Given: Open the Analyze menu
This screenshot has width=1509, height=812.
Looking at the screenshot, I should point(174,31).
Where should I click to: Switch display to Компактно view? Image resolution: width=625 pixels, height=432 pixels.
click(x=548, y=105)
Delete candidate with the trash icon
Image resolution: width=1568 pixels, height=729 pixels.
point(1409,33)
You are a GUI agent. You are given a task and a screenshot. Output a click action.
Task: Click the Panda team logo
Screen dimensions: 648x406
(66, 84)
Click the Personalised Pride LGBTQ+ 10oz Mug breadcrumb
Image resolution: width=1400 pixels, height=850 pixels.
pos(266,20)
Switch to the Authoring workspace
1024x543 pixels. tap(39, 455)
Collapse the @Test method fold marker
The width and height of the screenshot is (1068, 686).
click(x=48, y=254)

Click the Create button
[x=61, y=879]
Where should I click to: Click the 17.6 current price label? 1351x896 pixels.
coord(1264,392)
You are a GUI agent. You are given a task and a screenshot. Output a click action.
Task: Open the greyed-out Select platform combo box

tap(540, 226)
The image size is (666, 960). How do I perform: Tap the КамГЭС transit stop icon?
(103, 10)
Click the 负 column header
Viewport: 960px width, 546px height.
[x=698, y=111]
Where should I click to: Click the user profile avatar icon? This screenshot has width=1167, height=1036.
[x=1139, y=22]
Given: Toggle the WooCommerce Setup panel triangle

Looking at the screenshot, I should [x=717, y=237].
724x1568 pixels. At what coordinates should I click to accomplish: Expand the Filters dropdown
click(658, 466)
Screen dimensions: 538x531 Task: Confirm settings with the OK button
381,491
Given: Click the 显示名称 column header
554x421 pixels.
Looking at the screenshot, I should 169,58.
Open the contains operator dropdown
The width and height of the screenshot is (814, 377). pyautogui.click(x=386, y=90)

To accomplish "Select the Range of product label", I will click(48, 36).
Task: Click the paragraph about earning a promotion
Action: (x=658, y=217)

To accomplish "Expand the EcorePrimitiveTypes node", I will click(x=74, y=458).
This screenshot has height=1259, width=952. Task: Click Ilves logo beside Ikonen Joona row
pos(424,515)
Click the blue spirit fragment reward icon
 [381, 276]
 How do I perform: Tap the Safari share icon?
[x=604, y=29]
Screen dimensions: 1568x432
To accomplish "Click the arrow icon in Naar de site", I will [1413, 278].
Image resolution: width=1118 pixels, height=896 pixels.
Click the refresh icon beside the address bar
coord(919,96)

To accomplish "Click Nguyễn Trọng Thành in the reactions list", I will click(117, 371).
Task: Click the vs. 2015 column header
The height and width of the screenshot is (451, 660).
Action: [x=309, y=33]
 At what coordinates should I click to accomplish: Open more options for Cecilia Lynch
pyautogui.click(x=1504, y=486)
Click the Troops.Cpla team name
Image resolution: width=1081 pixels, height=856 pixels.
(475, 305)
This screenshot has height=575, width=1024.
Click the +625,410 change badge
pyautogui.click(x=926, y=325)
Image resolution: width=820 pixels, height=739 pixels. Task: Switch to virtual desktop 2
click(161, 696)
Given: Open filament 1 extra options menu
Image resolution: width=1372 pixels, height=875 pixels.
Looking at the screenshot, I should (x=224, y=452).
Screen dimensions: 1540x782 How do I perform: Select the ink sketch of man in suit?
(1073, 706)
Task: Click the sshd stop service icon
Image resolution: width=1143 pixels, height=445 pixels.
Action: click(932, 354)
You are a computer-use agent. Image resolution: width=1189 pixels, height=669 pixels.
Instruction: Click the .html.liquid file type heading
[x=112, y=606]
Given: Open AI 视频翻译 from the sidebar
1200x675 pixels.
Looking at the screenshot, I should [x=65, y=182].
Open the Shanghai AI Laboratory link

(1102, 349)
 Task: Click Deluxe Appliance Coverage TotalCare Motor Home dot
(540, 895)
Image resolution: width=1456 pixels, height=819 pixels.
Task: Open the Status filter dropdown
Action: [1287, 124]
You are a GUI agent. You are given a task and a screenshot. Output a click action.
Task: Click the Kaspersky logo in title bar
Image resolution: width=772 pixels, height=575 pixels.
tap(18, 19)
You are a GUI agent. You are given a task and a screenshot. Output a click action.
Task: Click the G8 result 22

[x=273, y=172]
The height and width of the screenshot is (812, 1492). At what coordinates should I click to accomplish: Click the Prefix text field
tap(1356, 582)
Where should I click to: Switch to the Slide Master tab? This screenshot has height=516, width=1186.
==============================
§ The problem
Both end lines included, restate word for word the lines above from the line with "Image resolution: width=820" to the line with "Task: Click the sshd stop service icon", and nothing else.

§ Your response
Image resolution: width=820 pixels, height=739 pixels. Task: Switch to virtual desktop 2
click(161, 696)
Given: Open filament 1 extra options menu
Image resolution: width=1372 pixels, height=875 pixels.
Looking at the screenshot, I should (x=224, y=452).
Screen dimensions: 1540x782 How do I perform: Select the ink sketch of man in suit?
(1073, 706)
Task: Click the sshd stop service icon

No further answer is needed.